A Padova lo troviamo inipegnato in azioni contro l'eresia serpeggiante nel clima naturalistico dell'università: riceve ordine dal Consiglio dei dieci di arrestare Guido Zanetti e di sequestrarne i libri; il C. risponde in seguito di aver sequestrato ben 393 libri in casa dell'incriminato, dei quali allega un parziale elenco: vi figurano libri di scienza, matematica ed astrologia; testi di Erasmo, di Agricola, di Gelli; il Decameron;ed i Discorsi, il Principe e le Istorie di Machiavelli. Il C. segnala in un'altra lettera di aver arrestato "per la santa Inquisitione" un fra' Antonio.
Il 27 ag. 1565 il C. aveva scritto il suo testamento con lo scopo fondamentale di predisporre le cose in modo tale che i suoi beni non potessero andare che ai suoi eredi legittimi, fossero pur essi, in caso di mancanza di discendenza maschile, i discendenti della figlia Paola. Per l'altra figlia Elisabetta, invece, ha parole dure, essendo stata "molto desobediente fia".

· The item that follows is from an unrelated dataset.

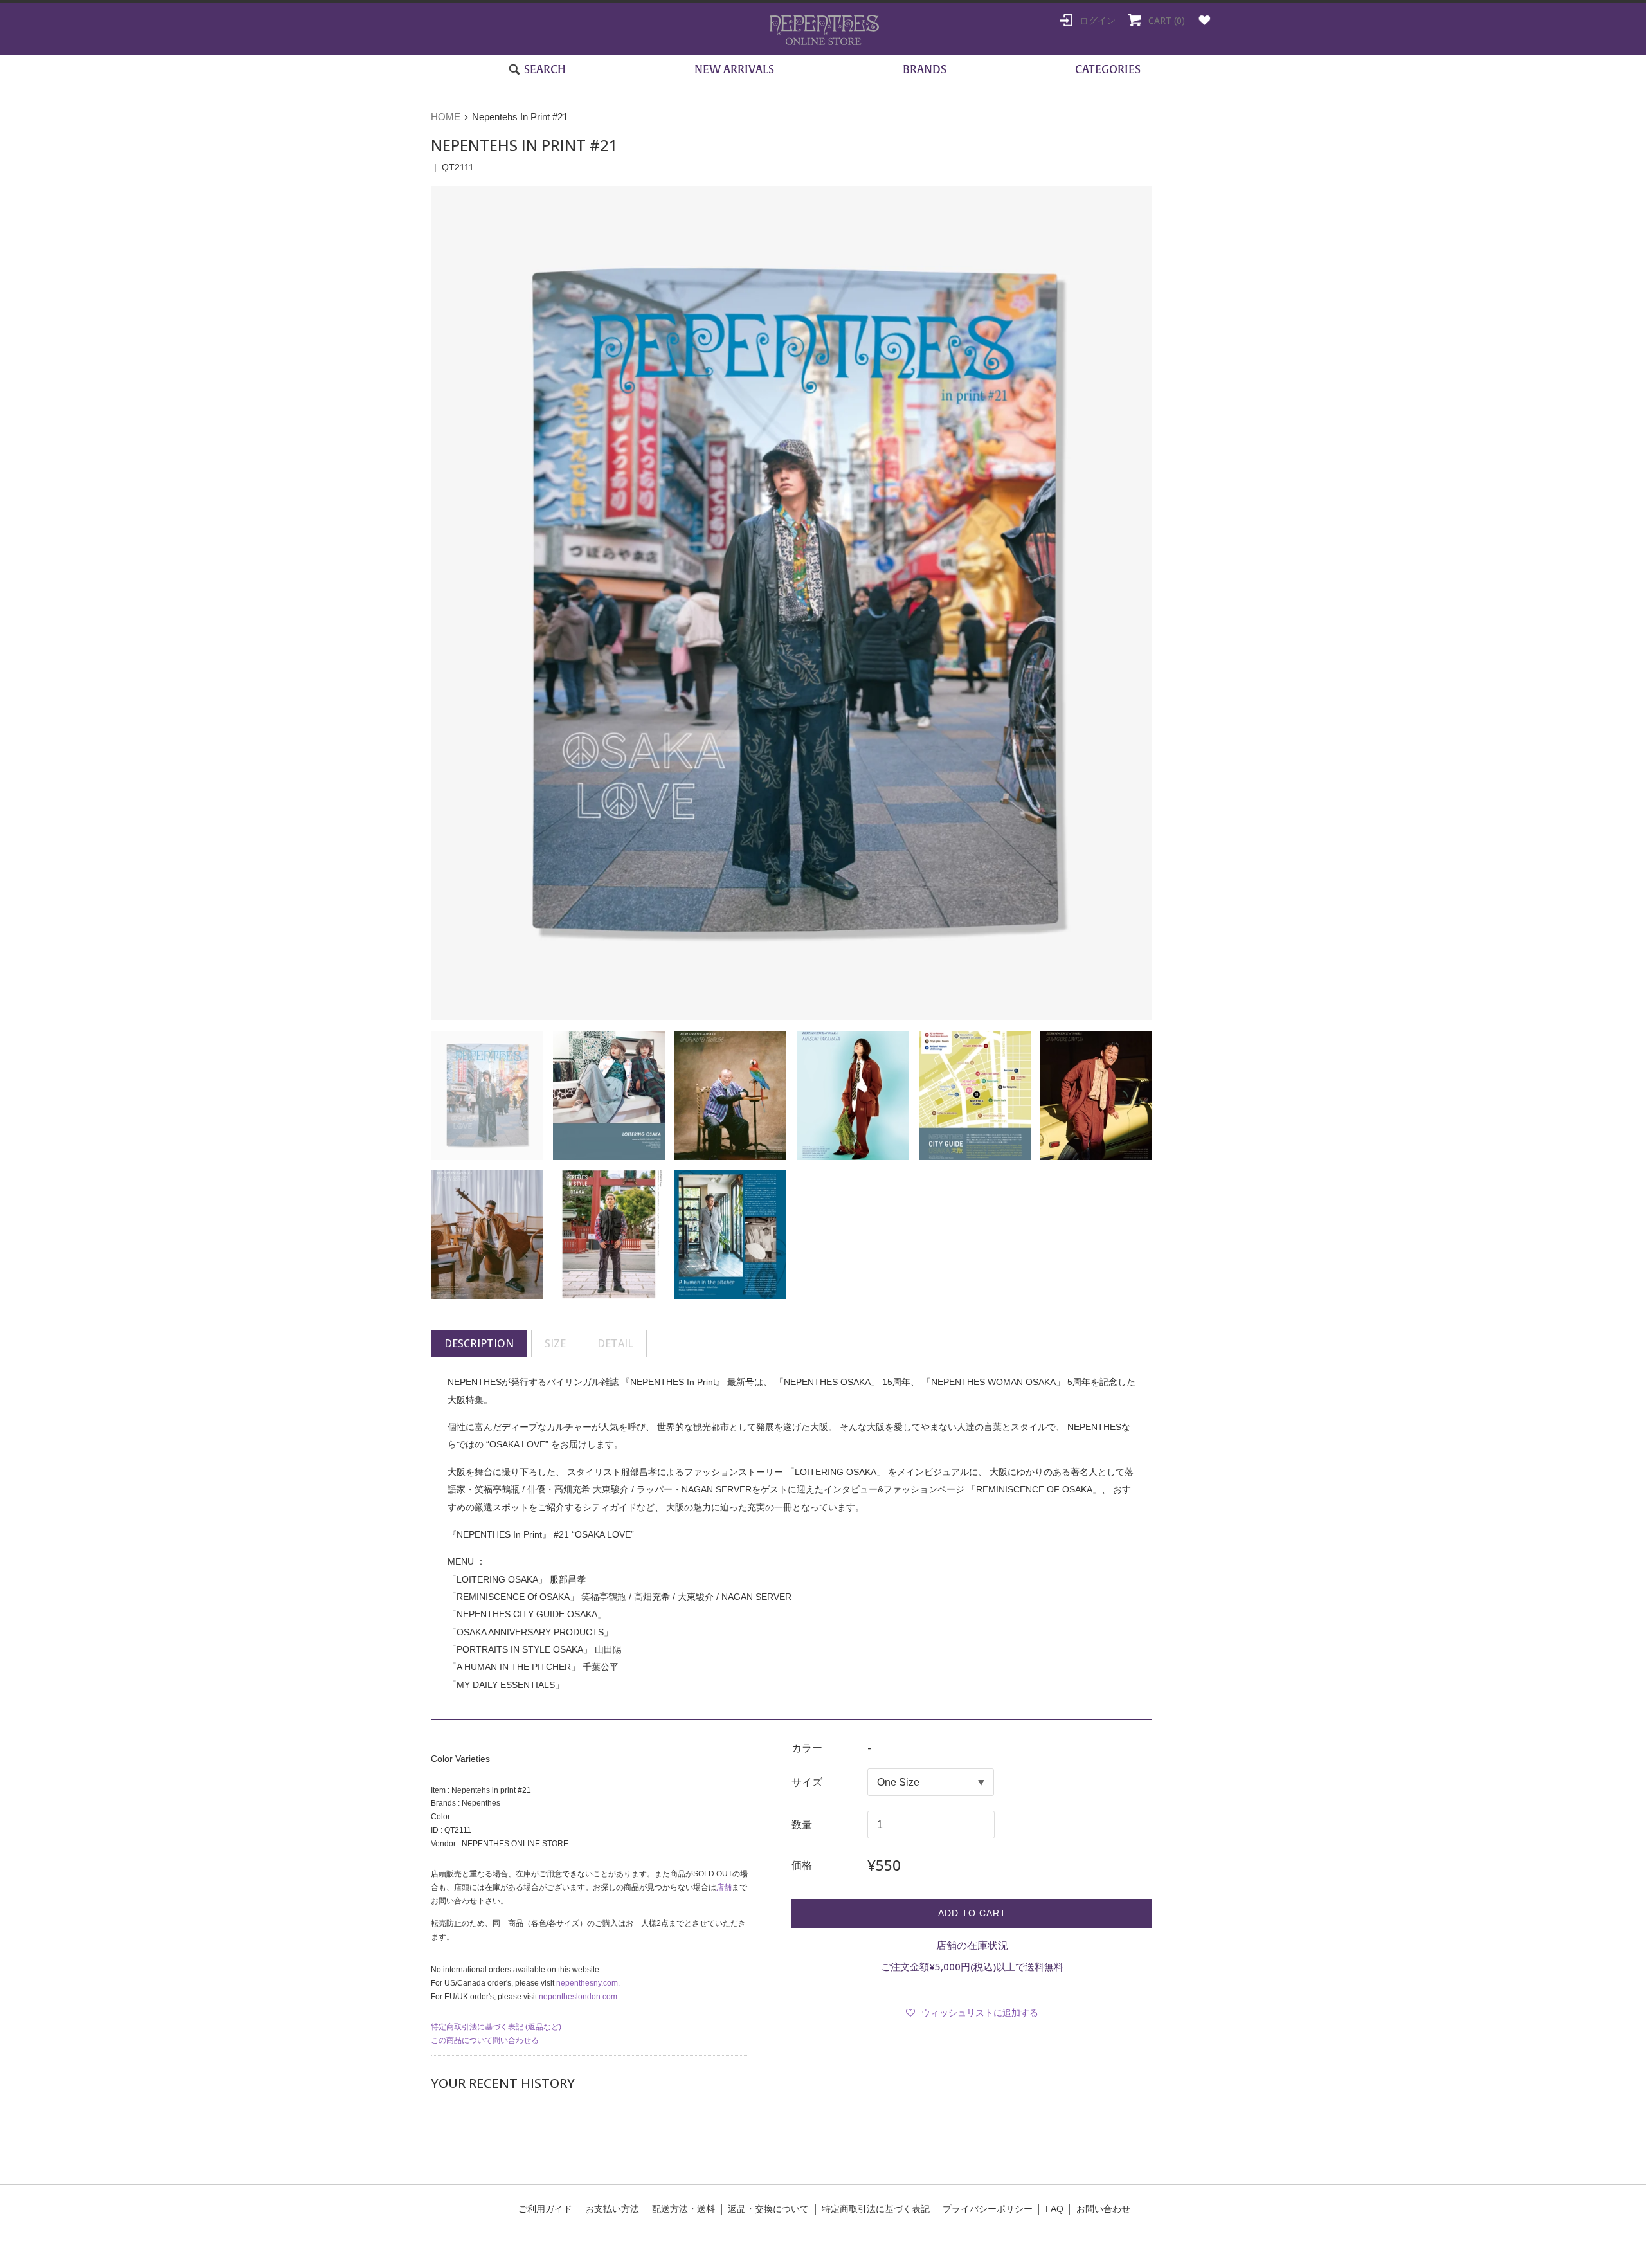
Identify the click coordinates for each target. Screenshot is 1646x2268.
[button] (972, 2013)
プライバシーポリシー (988, 2209)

Morì a Venezia il 1°dic. 1569.
Fonti e Bibl.: Arch. di Stato di Venezia, Avogaria di Comun, Nascite Patrizi, reg. 51/1; Balla d'oro, reg. 165/IV; Cronaca matrimoni, reg. 107; Necrologi di nobili, b. 159, n. 1; Segretario alle Voci, Regg. Elezioni Maggior Consiglio, nn. I-IV; Regg. Elezioni Senato, nn. I-III; Testamenti, b. 194, n. 529; Senato, Relazioni rettori, b. 61; Capi Consiglio dei Dieci, Lettere di Rettori, b. 215 ff. 118-119; b. 60, ff. 39-42; b. 83, ff. 19, 24, 25 (questi tre mancanti), 68, 71-74; b. 220, f. 60; b. 256, ff. 272-274; Venezia, Bibl. naz. Marciana, cod. Ital., cl. VII, 925 (= 8594): M. Barbaro, Arbori dei patrizi veneti, c. 245r; Ibid., cod. Ital., cl. VII, 15 (= 8304): G. A. Cappellari Vivaro, Il Campidoglio veneto, c. 263r; F. Comer, Creta sacra, II, Venezia 1755. p. 426.